*** DATA PROVIDED Section Begins ***

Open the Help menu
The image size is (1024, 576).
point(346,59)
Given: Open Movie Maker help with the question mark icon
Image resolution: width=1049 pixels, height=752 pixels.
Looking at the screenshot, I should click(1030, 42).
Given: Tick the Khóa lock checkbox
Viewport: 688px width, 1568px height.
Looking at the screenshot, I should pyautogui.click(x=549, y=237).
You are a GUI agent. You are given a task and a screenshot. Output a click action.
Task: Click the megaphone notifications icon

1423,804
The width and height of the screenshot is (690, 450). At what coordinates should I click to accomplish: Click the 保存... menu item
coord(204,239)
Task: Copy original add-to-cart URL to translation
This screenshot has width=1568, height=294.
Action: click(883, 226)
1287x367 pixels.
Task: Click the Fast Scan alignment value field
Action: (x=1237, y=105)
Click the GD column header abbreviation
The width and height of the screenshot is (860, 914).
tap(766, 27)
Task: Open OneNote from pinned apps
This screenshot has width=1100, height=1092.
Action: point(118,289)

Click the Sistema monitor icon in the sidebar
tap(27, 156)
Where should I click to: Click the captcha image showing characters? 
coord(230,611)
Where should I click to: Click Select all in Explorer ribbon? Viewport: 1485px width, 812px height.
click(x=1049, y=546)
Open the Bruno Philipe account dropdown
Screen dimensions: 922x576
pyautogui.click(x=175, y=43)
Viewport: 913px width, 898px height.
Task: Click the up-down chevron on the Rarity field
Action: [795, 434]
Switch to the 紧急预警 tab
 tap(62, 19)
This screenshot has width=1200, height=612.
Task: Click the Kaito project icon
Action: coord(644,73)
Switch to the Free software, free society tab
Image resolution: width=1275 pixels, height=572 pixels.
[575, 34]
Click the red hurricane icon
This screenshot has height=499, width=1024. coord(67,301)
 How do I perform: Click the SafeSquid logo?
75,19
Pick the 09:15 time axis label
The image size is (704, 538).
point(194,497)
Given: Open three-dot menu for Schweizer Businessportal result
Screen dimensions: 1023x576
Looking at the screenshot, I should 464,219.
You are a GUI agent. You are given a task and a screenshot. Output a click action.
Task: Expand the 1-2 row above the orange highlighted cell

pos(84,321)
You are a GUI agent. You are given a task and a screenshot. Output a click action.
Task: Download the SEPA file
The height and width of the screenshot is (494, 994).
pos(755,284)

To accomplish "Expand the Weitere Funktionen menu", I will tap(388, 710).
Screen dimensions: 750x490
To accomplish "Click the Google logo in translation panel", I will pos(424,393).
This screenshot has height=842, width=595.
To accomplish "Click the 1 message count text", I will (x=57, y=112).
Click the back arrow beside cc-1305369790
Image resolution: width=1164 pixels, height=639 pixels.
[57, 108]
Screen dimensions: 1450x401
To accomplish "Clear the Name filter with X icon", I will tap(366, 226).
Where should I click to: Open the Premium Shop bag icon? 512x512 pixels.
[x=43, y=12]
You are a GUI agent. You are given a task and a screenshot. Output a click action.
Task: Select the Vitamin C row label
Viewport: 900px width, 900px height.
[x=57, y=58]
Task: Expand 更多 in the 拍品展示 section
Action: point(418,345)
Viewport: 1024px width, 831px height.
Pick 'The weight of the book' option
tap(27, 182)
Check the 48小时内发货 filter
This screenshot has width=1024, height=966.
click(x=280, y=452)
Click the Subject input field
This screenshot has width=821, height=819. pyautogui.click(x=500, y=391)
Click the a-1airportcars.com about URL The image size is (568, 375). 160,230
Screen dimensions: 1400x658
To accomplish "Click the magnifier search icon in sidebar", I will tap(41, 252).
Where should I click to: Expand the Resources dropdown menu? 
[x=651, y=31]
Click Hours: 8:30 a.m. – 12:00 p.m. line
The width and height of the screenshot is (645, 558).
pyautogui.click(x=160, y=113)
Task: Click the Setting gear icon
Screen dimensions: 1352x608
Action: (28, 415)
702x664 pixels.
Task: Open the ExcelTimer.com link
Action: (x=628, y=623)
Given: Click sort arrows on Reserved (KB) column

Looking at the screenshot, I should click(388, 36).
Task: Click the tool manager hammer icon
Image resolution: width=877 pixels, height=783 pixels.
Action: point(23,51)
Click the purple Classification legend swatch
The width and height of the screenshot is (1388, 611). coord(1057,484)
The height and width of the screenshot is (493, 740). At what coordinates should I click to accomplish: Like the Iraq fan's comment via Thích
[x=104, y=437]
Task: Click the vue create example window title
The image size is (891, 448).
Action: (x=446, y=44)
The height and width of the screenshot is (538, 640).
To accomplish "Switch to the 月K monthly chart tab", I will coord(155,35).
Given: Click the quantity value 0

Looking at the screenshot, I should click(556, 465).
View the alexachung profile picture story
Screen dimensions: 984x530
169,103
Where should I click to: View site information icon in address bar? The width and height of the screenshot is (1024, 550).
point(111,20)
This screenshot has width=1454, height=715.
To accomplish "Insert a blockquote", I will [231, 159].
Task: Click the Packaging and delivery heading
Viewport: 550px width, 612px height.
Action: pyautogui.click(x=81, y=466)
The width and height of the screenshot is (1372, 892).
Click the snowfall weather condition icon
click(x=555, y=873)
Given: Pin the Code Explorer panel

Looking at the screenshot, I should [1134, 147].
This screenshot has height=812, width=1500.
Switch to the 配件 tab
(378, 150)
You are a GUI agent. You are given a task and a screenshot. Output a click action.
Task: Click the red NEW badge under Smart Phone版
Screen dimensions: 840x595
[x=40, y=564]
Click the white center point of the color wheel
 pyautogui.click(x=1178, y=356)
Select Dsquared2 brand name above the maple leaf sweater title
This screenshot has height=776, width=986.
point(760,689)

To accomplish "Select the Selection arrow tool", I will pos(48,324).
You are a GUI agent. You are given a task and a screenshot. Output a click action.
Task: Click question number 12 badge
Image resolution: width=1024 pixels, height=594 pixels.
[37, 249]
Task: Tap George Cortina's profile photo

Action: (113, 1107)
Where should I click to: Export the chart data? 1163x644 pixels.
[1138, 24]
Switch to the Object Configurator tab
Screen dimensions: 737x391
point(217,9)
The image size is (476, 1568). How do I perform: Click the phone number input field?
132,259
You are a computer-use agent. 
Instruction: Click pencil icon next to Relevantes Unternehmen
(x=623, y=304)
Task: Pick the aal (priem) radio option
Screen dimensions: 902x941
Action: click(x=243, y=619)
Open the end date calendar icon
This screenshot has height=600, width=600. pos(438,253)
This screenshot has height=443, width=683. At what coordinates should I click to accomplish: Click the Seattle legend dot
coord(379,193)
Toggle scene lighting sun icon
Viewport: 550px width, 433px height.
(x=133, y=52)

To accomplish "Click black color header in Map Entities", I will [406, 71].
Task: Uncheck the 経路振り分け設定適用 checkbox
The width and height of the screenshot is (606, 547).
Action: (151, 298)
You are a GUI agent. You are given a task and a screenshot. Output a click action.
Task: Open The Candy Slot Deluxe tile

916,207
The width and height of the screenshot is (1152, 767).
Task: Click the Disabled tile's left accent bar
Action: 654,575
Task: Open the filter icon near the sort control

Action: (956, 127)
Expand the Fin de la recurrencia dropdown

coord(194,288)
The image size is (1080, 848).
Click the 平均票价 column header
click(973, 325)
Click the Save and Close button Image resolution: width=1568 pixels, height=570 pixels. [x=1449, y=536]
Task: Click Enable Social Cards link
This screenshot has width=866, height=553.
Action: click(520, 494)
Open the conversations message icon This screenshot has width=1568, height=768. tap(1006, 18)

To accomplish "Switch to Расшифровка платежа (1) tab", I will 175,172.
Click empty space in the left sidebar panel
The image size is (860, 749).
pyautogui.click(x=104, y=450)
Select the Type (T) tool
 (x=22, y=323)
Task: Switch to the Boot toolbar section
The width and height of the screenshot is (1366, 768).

*** DATA PROVIDED Section Ends ***

## YOUR OBJECTIVE
Once you have read the entries above, copy them out exactly as they were given.

## ANSWER BOX
Open the Help menu
The image size is (1024, 576).
point(346,59)
Given: Open Movie Maker help with the question mark icon
Image resolution: width=1049 pixels, height=752 pixels.
Looking at the screenshot, I should click(1030, 42).
Given: Tick the Khóa lock checkbox
Viewport: 688px width, 1568px height.
Looking at the screenshot, I should pyautogui.click(x=549, y=237).
You are a GUI agent. You are given a task and a screenshot. Output a click action.
Task: Click the megaphone notifications icon

1423,804
The width and height of the screenshot is (690, 450). At what coordinates should I click to accomplish: Click the 保存... menu item
coord(204,239)
Task: Copy original add-to-cart URL to translation
This screenshot has width=1568, height=294.
Action: click(883, 226)
1287x367 pixels.
Task: Click the Fast Scan alignment value field
Action: (x=1237, y=105)
Click the GD column header abbreviation
The width and height of the screenshot is (860, 914).
tap(766, 27)
Task: Open OneNote from pinned apps
This screenshot has width=1100, height=1092.
Action: point(118,289)

Click the Sistema monitor icon in the sidebar
tap(27, 156)
Where should I click to: Click the captcha image showing characters? 
coord(230,611)
Where should I click to: Click Select all in Explorer ribbon? Viewport: 1485px width, 812px height.
click(x=1049, y=546)
Open the Bruno Philipe account dropdown
Screen dimensions: 922x576
pyautogui.click(x=175, y=43)
Viewport: 913px width, 898px height.
Task: Click the up-down chevron on the Rarity field
Action: [795, 434]
Switch to the 紧急预警 tab
 tap(62, 19)
This screenshot has width=1200, height=612.
Task: Click the Kaito project icon
Action: coord(644,73)
Switch to the Free software, free society tab
Image resolution: width=1275 pixels, height=572 pixels.
[575, 34]
Click the red hurricane icon
This screenshot has height=499, width=1024. coord(67,301)
 How do I perform: Click the SafeSquid logo?
75,19
Pick the 09:15 time axis label
The image size is (704, 538).
point(194,497)
Given: Open three-dot menu for Schweizer Businessportal result
Screen dimensions: 1023x576
Looking at the screenshot, I should 464,219.
You are a GUI agent. You are given a task and a screenshot. Output a click action.
Task: Expand the 1-2 row above the orange highlighted cell

pos(84,321)
You are a GUI agent. You are given a task and a screenshot. Output a click action.
Task: Download the SEPA file
The height and width of the screenshot is (494, 994).
pos(755,284)

To accomplish "Expand the Weitere Funktionen menu", I will tap(388, 710).
Screen dimensions: 750x490
To accomplish "Click the Google logo in translation panel", I will pos(424,393).
This screenshot has height=842, width=595.
To accomplish "Click the 1 message count text", I will (x=57, y=112).
Click the back arrow beside cc-1305369790
Image resolution: width=1164 pixels, height=639 pixels.
[57, 108]
Screen dimensions: 1450x401
To accomplish "Clear the Name filter with X icon", I will tap(366, 226).
Where should I click to: Open the Premium Shop bag icon? 512x512 pixels.
[x=43, y=12]
You are a GUI agent. You are given a task and a screenshot. Output a click action.
Task: Select the Vitamin C row label
Viewport: 900px width, 900px height.
[x=57, y=58]
Task: Expand 更多 in the 拍品展示 section
Action: point(418,345)
Viewport: 1024px width, 831px height.
Pick 'The weight of the book' option
tap(27, 182)
Check the 48小时内发货 filter
This screenshot has width=1024, height=966.
click(x=280, y=452)
Click the Subject input field
This screenshot has width=821, height=819. pyautogui.click(x=500, y=391)
Click the a-1airportcars.com about URL The image size is (568, 375). 160,230
Screen dimensions: 1400x658
To accomplish "Click the magnifier search icon in sidebar", I will tap(41, 252).
Where should I click to: Expand the Resources dropdown menu? 
[x=651, y=31]
Click Hours: 8:30 a.m. – 12:00 p.m. line
The width and height of the screenshot is (645, 558).
pyautogui.click(x=160, y=113)
Task: Click the Setting gear icon
Screen dimensions: 1352x608
Action: (28, 415)
702x664 pixels.
Task: Open the ExcelTimer.com link
Action: (x=628, y=623)
Given: Click sort arrows on Reserved (KB) column

Looking at the screenshot, I should click(388, 36).
Task: Click the tool manager hammer icon
Image resolution: width=877 pixels, height=783 pixels.
Action: point(23,51)
Click the purple Classification legend swatch
The width and height of the screenshot is (1388, 611). coord(1057,484)
The height and width of the screenshot is (493, 740). At what coordinates should I click to accomplish: Like the Iraq fan's comment via Thích
[x=104, y=437]
Task: Click the vue create example window title
The image size is (891, 448).
Action: (x=446, y=44)
The height and width of the screenshot is (538, 640).
To accomplish "Switch to the 月K monthly chart tab", I will coord(155,35).
Given: Click the quantity value 0

Looking at the screenshot, I should click(556, 465).
View the alexachung profile picture story
Screen dimensions: 984x530
169,103
Where should I click to: View site information icon in address bar? The width and height of the screenshot is (1024, 550).
point(111,20)
This screenshot has width=1454, height=715.
To accomplish "Insert a blockquote", I will [231, 159].
Task: Click the Packaging and delivery heading
Viewport: 550px width, 612px height.
Action: pyautogui.click(x=81, y=466)
The width and height of the screenshot is (1372, 892).
Click the snowfall weather condition icon
click(x=555, y=873)
Given: Pin the Code Explorer panel

Looking at the screenshot, I should [1134, 147].
This screenshot has height=812, width=1500.
Switch to the 配件 tab
(378, 150)
You are a GUI agent. You are given a task and a screenshot. Output a click action.
Task: Click the red NEW badge under Smart Phone版
Screen dimensions: 840x595
[x=40, y=564]
Click the white center point of the color wheel
 pyautogui.click(x=1178, y=356)
Select Dsquared2 brand name above the maple leaf sweater title
This screenshot has height=776, width=986.
point(760,689)

To accomplish "Select the Selection arrow tool", I will pos(48,324).
You are a GUI agent. You are given a task and a screenshot. Output a click action.
Task: Click question number 12 badge
Image resolution: width=1024 pixels, height=594 pixels.
[37, 249]
Task: Tap George Cortina's profile photo

Action: (113, 1107)
Where should I click to: Export the chart data? 1163x644 pixels.
[1138, 24]
Switch to the Object Configurator tab
Screen dimensions: 737x391
point(217,9)
The image size is (476, 1568). How do I perform: Click the phone number input field?
132,259
You are a computer-use agent. 
Instruction: Click pencil icon next to Relevantes Unternehmen
(x=623, y=304)
Task: Pick the aal (priem) radio option
Screen dimensions: 902x941
Action: click(x=243, y=619)
Open the end date calendar icon
This screenshot has height=600, width=600. pos(438,253)
This screenshot has height=443, width=683. At what coordinates should I click to accomplish: Click the Seattle legend dot
coord(379,193)
Toggle scene lighting sun icon
Viewport: 550px width, 433px height.
(x=133, y=52)

To accomplish "Click black color header in Map Entities", I will [406, 71].
Task: Uncheck the 経路振り分け設定適用 checkbox
The width and height of the screenshot is (606, 547).
Action: (151, 298)
You are a GUI agent. You are given a task and a screenshot. Output a click action.
Task: Open The Candy Slot Deluxe tile

916,207
The width and height of the screenshot is (1152, 767).
Task: Click the Disabled tile's left accent bar
Action: 654,575
Task: Open the filter icon near the sort control

Action: (956, 127)
Expand the Fin de la recurrencia dropdown

coord(194,288)
The image size is (1080, 848).
Click the 平均票价 column header
click(973, 325)
Click the Save and Close button Image resolution: width=1568 pixels, height=570 pixels. [x=1449, y=536]
Task: Click Enable Social Cards link
This screenshot has width=866, height=553.
Action: click(520, 494)
Open the conversations message icon This screenshot has width=1568, height=768. tap(1006, 18)

To accomplish "Switch to Расшифровка платежа (1) tab", I will 175,172.
Click empty space in the left sidebar panel
The image size is (860, 749).
pyautogui.click(x=104, y=450)
Select the Type (T) tool
 (x=22, y=323)
Task: Switch to the Boot toolbar section
The width and height of the screenshot is (1366, 768).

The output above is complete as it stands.